Lucro da Porto Seguro cresce para R$ 328 milhões

portoSimultaneamente a divulgação do Itaú Unibanco, a Porto Seguro também divulgou seus resultados de 2009. Os número incluem a Itaú Seguros Auto e Residência (ISa+r), empresa pela qual o Itaú detém 30% do capital da Porto Seguro.

O lucro líquido da Porto Seguro foi de R$ 328,4 milhões em 2009, alta de 13,2% sobre os R$ 290,2 milhões de 2008. A melhora do resultado foi creditada a contabilização do resultado da ISa+r, do crescimento de 19,8% dos prêmios auferidos e de uma redução da participação das despesas administrativas e tributos de 0,8 ponto percentual, segundo informou a seguradora em nota divulgada. Desconsiderando a ISa+r, o lucro recua para R$ 289,3 milhões em 2009. A rentabilidade sobre o patrimônio apresentou ligeiro recuo, para 14%.

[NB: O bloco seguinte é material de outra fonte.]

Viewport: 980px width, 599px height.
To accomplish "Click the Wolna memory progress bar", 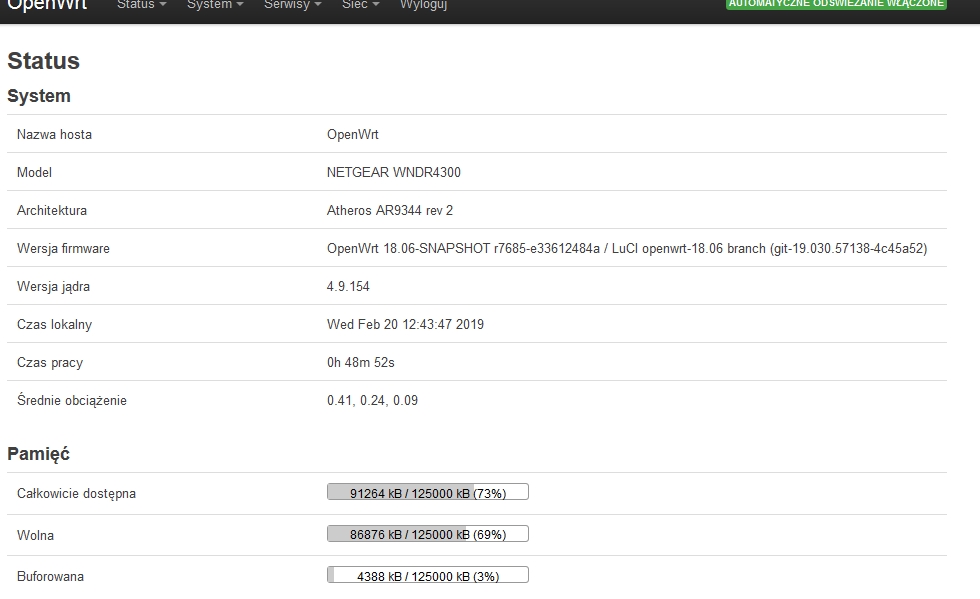I will point(427,535).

Os prêmios, incluindo a ISa+r, totalizaram R$ 5,78 bilhões em 2009, 19,8% acima dos R$ 4,8 bilhões de 2008. O acréscimo de prêmios no último trimestre de 2009 chegou a 46%, para R$ 1,8 bilhão, principalmente em razão da transferência das operações do Itaú. O seguro de carro representa a maior fatia do faturamento da Porto Seguro, com R$ 3,8 bilhões, alta de 24,5% em relação a 2008, considerando-se a ISa+r.

Sem considerar a operação do Itaú, os prêmios em automóvel da Porto apresentaram evolução de 12,6%, para R$ 3,5 bilhões. Um fato que chama a atenção no balanço é o índice de sinistralidade das operações. Enquanto a Porto Seguros tem uma sinistralidade de 51% em automóvel, a carteira do Itaú e da Azul, a seguradora light da Porto, exibe quinze pontos percentuais a mais no índice, ou seja, 70%.